**BRIEF**: Each line of the listing where "sidebar" appears should be reported.

**EXERCISE MATERIALS**:
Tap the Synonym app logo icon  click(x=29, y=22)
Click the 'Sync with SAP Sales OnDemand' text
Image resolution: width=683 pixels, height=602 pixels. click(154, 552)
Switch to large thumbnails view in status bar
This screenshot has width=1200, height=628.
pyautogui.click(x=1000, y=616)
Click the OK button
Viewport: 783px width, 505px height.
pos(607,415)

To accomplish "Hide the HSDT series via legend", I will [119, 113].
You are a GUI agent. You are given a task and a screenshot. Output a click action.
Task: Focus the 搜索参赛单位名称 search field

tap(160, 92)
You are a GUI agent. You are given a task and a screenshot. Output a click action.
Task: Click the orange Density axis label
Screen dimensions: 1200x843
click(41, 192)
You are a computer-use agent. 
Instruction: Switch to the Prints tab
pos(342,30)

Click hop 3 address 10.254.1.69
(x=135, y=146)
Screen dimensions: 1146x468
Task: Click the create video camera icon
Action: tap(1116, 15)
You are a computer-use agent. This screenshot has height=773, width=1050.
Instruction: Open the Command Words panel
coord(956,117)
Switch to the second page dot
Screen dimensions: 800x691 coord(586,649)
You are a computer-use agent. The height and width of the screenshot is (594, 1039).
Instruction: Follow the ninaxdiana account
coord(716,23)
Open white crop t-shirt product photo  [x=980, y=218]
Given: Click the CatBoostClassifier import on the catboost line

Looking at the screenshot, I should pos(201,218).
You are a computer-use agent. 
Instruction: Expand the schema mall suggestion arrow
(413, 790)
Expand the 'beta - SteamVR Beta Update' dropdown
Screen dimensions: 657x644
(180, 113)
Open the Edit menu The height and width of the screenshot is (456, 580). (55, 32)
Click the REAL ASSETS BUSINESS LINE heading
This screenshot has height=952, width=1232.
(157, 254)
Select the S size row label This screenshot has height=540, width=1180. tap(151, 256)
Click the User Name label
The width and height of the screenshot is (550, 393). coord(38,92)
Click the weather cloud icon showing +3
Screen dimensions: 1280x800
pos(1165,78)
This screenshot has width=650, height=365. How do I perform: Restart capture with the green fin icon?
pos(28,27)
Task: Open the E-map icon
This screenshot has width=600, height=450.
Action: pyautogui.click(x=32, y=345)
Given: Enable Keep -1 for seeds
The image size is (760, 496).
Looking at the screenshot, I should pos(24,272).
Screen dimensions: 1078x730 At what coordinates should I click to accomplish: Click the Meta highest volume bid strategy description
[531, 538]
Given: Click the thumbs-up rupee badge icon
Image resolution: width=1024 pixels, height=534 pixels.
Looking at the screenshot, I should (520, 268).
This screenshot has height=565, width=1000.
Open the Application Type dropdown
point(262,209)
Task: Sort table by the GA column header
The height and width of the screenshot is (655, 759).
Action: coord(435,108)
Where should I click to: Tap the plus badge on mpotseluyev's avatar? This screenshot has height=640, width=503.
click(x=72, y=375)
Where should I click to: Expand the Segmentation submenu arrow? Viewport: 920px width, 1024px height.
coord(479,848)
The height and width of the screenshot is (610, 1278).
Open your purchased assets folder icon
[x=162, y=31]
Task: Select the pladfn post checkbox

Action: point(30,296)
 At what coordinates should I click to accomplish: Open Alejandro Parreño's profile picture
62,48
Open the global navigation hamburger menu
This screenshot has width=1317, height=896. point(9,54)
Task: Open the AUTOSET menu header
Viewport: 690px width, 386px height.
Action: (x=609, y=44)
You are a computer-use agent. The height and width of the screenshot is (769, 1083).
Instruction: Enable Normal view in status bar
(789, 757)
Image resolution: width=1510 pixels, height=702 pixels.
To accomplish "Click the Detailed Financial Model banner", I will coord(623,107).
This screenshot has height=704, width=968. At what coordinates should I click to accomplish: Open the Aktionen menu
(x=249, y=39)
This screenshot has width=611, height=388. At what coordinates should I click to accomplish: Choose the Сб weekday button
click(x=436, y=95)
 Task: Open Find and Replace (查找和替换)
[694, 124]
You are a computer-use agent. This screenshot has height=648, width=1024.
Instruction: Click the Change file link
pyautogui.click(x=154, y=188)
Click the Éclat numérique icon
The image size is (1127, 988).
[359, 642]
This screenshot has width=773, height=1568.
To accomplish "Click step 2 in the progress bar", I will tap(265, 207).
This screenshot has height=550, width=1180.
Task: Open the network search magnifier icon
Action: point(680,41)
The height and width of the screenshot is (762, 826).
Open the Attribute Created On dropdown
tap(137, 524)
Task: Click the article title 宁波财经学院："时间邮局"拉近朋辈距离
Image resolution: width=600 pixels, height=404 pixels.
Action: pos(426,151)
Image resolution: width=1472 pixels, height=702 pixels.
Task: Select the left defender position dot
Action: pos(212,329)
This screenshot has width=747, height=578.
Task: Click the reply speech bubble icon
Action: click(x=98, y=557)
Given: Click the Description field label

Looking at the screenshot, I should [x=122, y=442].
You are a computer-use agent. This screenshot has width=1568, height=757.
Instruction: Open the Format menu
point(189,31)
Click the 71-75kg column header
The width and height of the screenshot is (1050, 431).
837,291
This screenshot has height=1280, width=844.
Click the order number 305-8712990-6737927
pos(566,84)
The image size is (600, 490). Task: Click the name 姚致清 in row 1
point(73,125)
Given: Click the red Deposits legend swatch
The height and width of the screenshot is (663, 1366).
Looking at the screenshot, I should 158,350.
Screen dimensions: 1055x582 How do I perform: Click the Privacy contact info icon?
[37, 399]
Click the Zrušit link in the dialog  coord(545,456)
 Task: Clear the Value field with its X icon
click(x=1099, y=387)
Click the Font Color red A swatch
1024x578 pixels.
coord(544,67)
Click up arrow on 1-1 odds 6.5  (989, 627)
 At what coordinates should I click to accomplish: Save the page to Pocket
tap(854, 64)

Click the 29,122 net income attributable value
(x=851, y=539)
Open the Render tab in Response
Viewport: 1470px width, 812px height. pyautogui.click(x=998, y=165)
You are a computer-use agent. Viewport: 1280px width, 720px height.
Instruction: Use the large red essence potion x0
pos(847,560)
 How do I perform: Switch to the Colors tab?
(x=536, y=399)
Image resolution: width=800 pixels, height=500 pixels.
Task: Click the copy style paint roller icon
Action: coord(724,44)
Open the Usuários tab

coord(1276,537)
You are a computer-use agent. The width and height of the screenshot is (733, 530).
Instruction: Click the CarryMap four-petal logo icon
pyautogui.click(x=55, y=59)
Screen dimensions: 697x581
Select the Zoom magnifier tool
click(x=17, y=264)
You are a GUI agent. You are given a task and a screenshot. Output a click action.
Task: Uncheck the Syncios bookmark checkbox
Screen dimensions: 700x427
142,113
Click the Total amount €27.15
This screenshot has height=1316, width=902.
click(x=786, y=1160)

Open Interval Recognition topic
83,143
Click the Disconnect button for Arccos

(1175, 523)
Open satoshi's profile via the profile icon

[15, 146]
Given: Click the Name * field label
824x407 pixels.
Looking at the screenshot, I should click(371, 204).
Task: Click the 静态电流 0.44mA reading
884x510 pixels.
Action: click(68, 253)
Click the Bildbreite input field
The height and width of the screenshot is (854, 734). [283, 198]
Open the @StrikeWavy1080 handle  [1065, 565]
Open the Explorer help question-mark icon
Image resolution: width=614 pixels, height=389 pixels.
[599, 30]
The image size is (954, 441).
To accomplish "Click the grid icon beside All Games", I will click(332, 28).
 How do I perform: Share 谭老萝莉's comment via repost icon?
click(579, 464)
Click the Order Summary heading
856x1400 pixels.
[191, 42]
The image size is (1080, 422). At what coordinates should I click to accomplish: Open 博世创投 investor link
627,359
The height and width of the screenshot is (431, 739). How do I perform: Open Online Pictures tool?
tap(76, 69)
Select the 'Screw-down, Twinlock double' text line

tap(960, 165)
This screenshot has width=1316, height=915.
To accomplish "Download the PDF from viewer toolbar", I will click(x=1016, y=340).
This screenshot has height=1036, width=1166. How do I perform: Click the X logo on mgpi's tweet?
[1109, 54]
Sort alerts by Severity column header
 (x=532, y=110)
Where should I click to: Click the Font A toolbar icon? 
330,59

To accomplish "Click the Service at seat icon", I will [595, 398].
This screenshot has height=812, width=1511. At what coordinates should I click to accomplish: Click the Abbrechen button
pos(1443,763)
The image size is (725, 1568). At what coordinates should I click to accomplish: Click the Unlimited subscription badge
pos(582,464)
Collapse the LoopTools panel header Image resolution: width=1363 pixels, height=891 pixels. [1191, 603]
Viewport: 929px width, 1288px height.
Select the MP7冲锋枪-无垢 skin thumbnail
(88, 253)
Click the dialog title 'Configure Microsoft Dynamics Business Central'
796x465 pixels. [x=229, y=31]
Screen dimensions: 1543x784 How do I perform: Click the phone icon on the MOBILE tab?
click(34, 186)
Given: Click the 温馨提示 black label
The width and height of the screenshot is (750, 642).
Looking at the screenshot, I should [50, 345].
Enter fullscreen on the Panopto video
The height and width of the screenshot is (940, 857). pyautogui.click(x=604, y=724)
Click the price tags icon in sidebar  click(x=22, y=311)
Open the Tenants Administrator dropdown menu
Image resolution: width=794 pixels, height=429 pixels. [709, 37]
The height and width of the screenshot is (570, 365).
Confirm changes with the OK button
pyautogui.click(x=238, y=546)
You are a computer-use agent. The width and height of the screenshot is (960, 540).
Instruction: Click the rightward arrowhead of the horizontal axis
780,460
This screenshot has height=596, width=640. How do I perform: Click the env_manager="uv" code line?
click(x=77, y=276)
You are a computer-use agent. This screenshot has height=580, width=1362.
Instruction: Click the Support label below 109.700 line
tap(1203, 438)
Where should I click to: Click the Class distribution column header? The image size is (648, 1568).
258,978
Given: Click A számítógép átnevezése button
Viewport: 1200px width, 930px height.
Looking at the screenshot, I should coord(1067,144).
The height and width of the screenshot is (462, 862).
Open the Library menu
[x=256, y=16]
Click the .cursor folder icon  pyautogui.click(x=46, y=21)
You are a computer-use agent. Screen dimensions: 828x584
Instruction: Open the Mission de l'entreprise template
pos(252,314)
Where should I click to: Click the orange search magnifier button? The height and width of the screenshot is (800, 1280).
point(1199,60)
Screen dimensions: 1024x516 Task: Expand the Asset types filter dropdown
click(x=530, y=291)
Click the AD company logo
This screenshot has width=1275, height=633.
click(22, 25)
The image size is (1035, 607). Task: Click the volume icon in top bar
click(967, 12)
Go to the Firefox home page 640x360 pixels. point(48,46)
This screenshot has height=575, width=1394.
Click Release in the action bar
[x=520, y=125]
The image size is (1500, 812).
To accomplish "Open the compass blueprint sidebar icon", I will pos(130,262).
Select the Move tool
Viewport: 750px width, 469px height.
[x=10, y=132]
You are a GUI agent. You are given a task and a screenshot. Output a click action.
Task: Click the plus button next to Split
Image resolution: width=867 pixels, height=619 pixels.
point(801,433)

**WRITTEN RESPONSE**:
Click the price tags icon in sidebar  click(x=22, y=311)
To accomplish "Open the compass blueprint sidebar icon", I will pos(130,262).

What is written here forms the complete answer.